Jax laughed at the punch line, telling Marietta she’d missed something. Then again, as bad as his jokes were, maybe she hadn’t. Taking her mind off his naked skin, she pulled her rental car under the impressive awning of what was arguably the fanciest hotel in D.C.
“Geez, you’re like a laugh miser,” Jax said when he stopped chuckling. “Don’t you ever just let loose?”
She turned off the engine and removed the valet key from the ring. “I’m not prone to laughter.”
“This should be interesting,” he said, raising his eyebrows, “because I’m not prone to being serious.”
“Nice place,” he commented, his gaze drinking in the elaborate Tudor facade of the Hotel Grande. “I take it this hotel has a grand restaurant?”

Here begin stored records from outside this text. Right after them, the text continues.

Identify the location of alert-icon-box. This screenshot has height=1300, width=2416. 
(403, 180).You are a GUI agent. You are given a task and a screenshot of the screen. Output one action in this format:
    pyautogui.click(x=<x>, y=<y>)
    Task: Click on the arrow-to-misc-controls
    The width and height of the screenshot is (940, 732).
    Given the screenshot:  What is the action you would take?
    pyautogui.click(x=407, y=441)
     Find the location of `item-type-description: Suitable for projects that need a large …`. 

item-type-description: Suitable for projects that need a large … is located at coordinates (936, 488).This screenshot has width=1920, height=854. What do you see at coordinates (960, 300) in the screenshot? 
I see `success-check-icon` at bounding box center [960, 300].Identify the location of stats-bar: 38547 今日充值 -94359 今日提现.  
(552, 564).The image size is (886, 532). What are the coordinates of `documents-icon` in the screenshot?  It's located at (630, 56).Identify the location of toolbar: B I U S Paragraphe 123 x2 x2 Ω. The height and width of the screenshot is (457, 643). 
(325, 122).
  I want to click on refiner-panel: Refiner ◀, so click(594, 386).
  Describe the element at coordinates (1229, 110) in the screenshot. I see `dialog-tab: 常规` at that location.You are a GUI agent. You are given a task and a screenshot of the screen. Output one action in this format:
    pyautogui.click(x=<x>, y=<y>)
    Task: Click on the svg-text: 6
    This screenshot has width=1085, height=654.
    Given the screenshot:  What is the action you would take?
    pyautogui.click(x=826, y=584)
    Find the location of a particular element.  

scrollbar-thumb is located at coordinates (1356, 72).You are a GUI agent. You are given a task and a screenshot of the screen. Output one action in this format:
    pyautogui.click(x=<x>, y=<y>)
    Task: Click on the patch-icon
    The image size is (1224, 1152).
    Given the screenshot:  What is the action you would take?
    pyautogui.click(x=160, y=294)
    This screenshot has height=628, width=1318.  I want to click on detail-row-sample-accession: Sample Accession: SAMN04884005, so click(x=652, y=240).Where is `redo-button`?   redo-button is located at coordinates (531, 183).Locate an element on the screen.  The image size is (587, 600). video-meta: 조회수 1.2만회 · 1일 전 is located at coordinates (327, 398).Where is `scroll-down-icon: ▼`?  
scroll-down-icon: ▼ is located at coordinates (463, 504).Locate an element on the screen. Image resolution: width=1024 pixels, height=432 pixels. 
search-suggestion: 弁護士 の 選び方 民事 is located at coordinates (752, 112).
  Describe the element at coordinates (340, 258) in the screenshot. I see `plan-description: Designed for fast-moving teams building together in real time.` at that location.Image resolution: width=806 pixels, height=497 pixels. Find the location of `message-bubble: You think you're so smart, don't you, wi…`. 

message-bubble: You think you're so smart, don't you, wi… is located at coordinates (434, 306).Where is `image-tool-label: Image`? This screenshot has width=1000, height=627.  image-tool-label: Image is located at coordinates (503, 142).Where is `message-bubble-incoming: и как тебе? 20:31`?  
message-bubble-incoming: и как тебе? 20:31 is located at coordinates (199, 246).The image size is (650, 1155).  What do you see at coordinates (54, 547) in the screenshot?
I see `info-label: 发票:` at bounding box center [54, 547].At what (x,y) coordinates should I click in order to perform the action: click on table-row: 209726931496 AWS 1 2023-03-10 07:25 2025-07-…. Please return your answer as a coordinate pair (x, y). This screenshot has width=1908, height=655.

She turned to look at him, and her heart gave an extra ba-boom. Dismaying, but not surprising. From her position as a biology professor at prestigious Kennedy College in Washington D.C., she had carved out a reputation as a national authority on the evolution of sex. She knew, from her vast warehouse of biological facts, that the reason she found his face attractive was because of its outstanding symmetry.
His heavily lashed chocolate-colored eyes, shaded by matching brows that arched at exactly the right degree, were mirror images of each other. The halves of his strong nose and sensuously slanted mouth couldn’t have been more alike. His right cheekbone was at the same, lofty height as his left. The tip of his nose was lined up in the dead center of his square jaw.
Her subconscious, Marietta realized, had concluded those perfectly matched features meant he was a man better able to weather environmental hazards than his asymmetric brothers. That kind of subliminal thinking was a relic from the days man had spent in a hunter/gatherer society, but still packed a powerful punch.